GM isn’t just betting big on EVs, either. It’s also looking to capitalize on the autonomous vehicle boom. Recently, it announced that it’s a majority-owned subsidiary, Cruise, has just received approval from the California DMV to test its autonomous vehicles without a driver. And while they’re not the first to receive such an approval, it’s still huge news for GM.
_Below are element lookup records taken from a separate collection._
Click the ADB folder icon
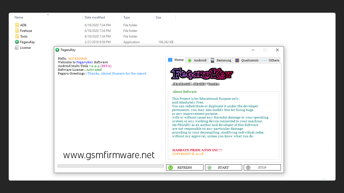Screen dimensions: 344x193 (16, 25)

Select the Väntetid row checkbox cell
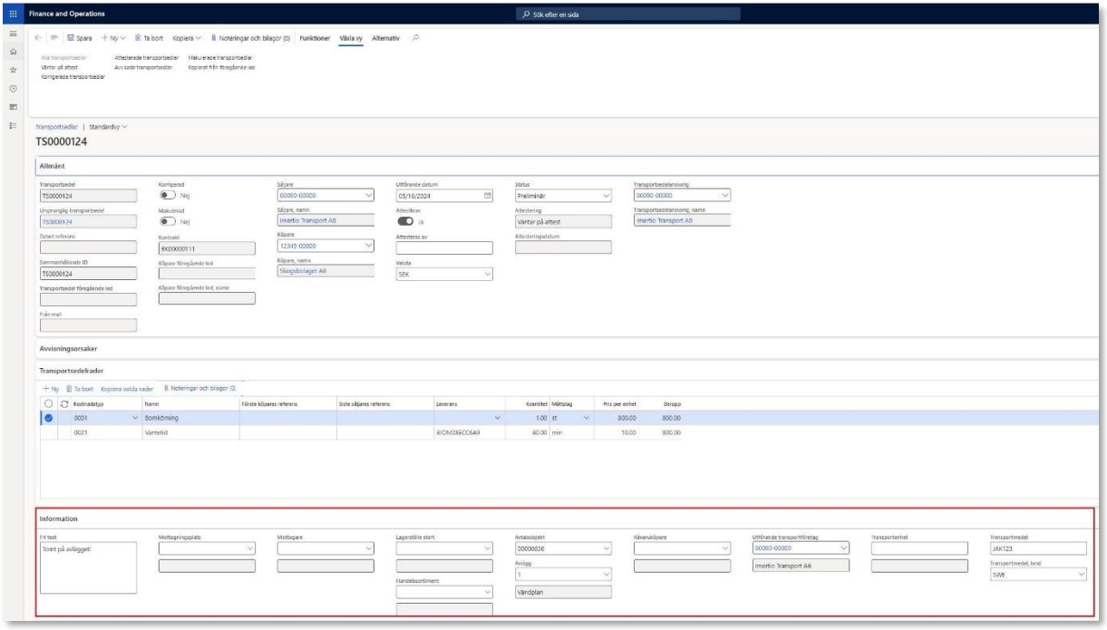pos(49,433)
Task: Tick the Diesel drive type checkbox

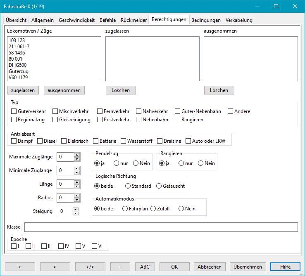Action: (x=40, y=141)
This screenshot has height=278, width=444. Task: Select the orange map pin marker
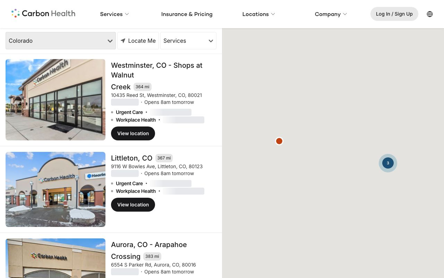click(279, 141)

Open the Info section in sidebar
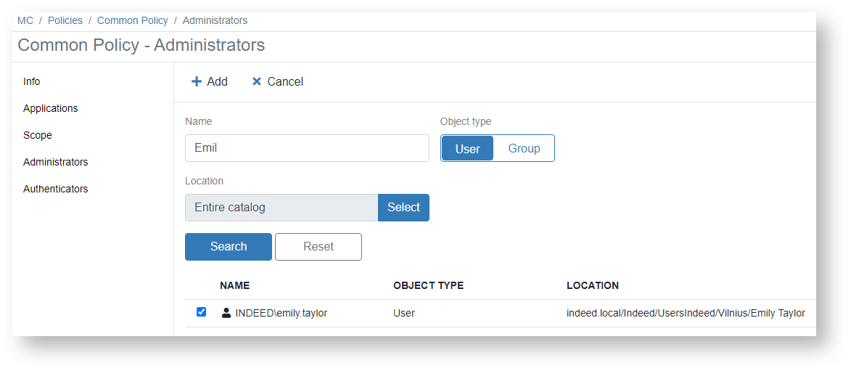tap(32, 81)
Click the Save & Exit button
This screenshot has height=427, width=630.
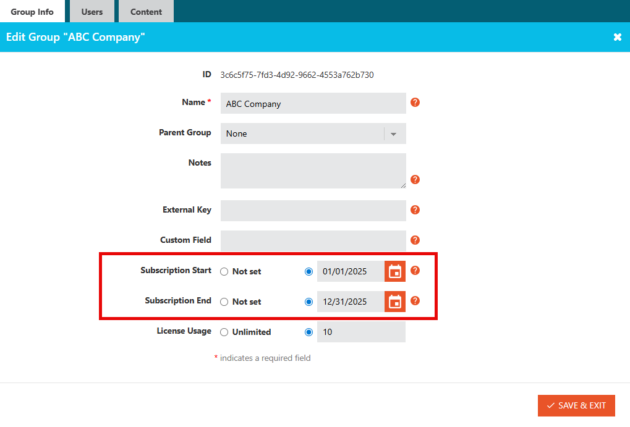coord(576,405)
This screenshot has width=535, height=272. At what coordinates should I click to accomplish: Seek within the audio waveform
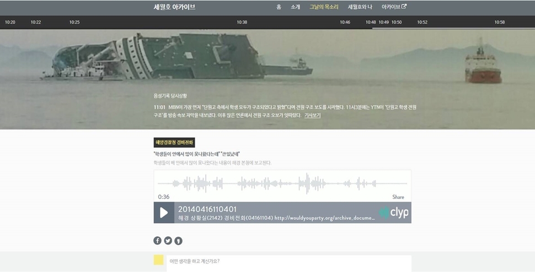tap(282, 183)
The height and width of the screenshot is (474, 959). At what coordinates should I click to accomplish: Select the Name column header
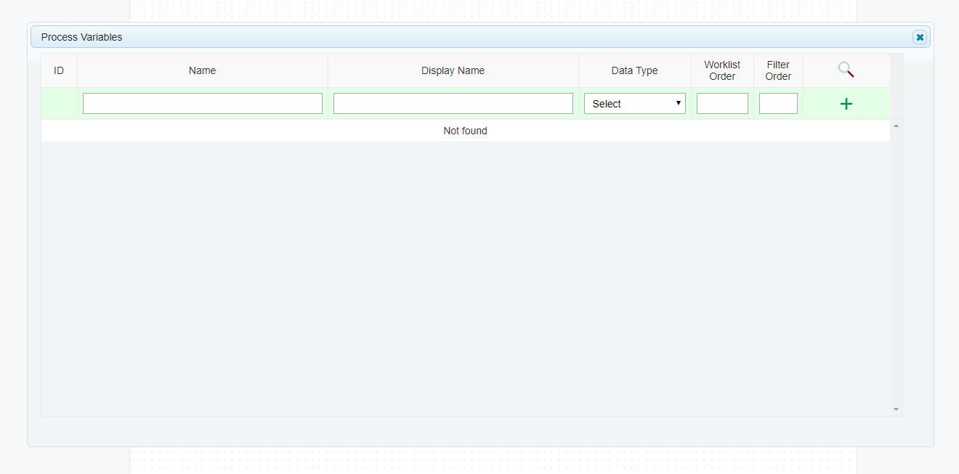tap(202, 70)
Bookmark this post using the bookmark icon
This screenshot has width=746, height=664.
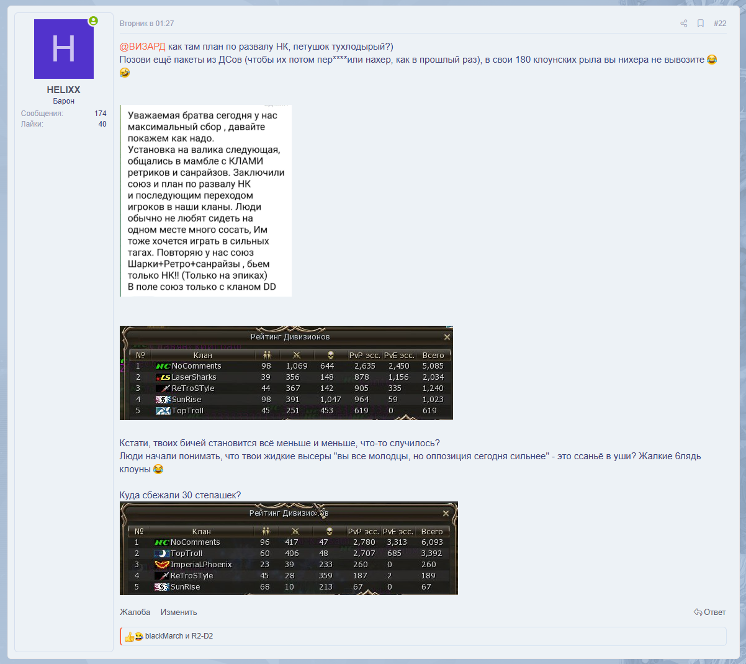(x=700, y=24)
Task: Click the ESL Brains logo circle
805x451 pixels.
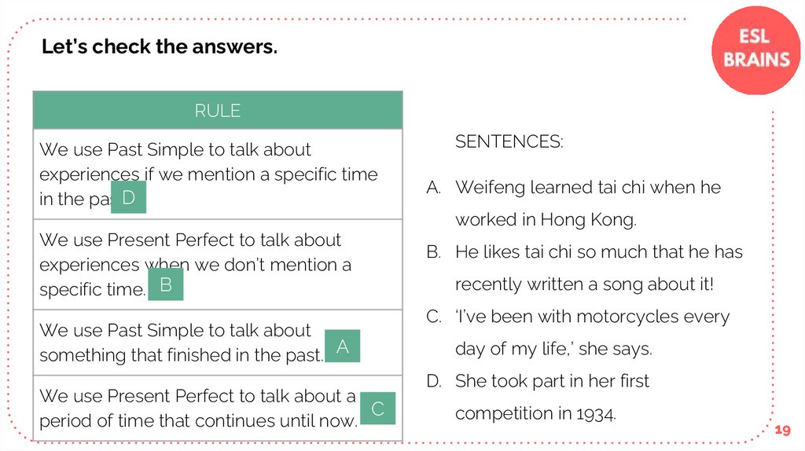Action: pyautogui.click(x=755, y=49)
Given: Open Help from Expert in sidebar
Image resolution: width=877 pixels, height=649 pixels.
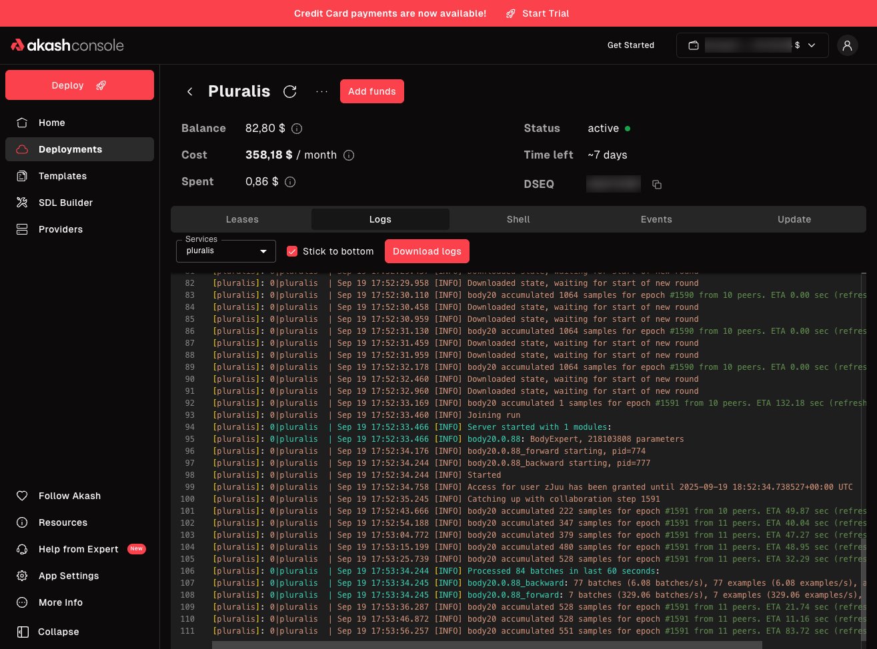Looking at the screenshot, I should [x=79, y=549].
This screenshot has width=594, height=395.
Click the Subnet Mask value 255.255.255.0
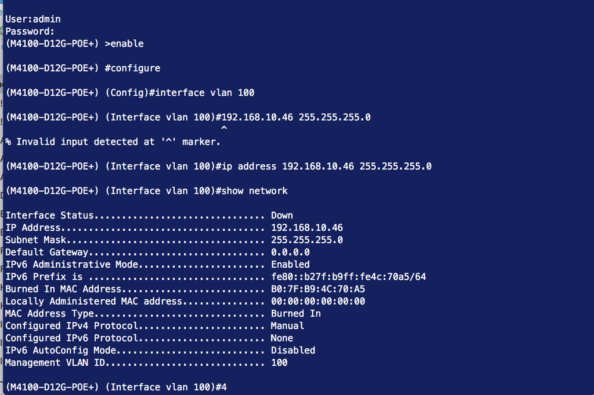(x=307, y=240)
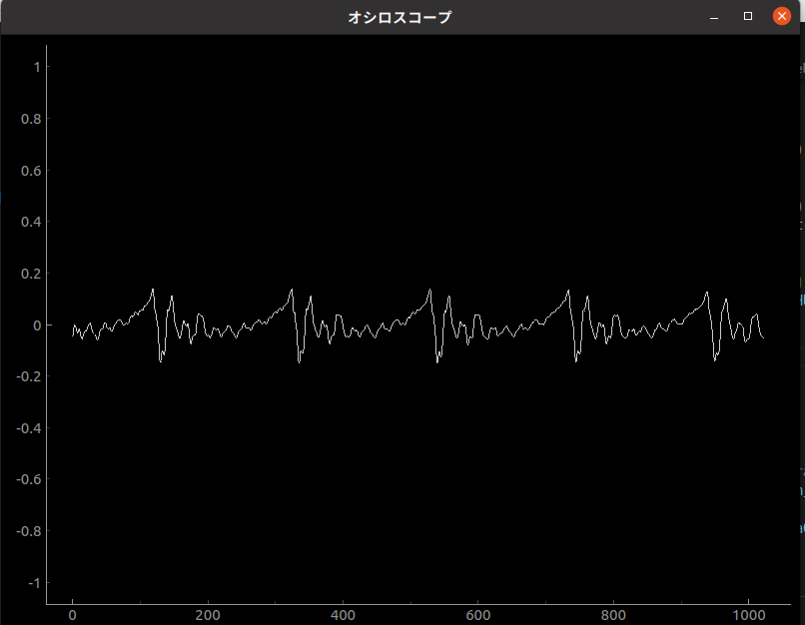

Cruise CEO Dan Ammann wrote in a Medium post, “Before the end of the year, we’ll be sending cars out onto the streets of SF — without gasoline and without anyone at the wheel. Because safely removing the driver is the true benchmark of a self-driving car, and because burning fossil fuels is no way to build the future of transportation.”
Ford (NYSE:F) is another Detroit veteran making waves in the EV world. In addition to brand-new electric versions of its best-sellers, the F-150 and iconic Mustang, it’s also carving out its own position in the hydrogen race, as well. In fact, it recently even unveiled the world’s first-ever fuel cell hybrid plugin electric vehicle, the Ford Edge HySeries.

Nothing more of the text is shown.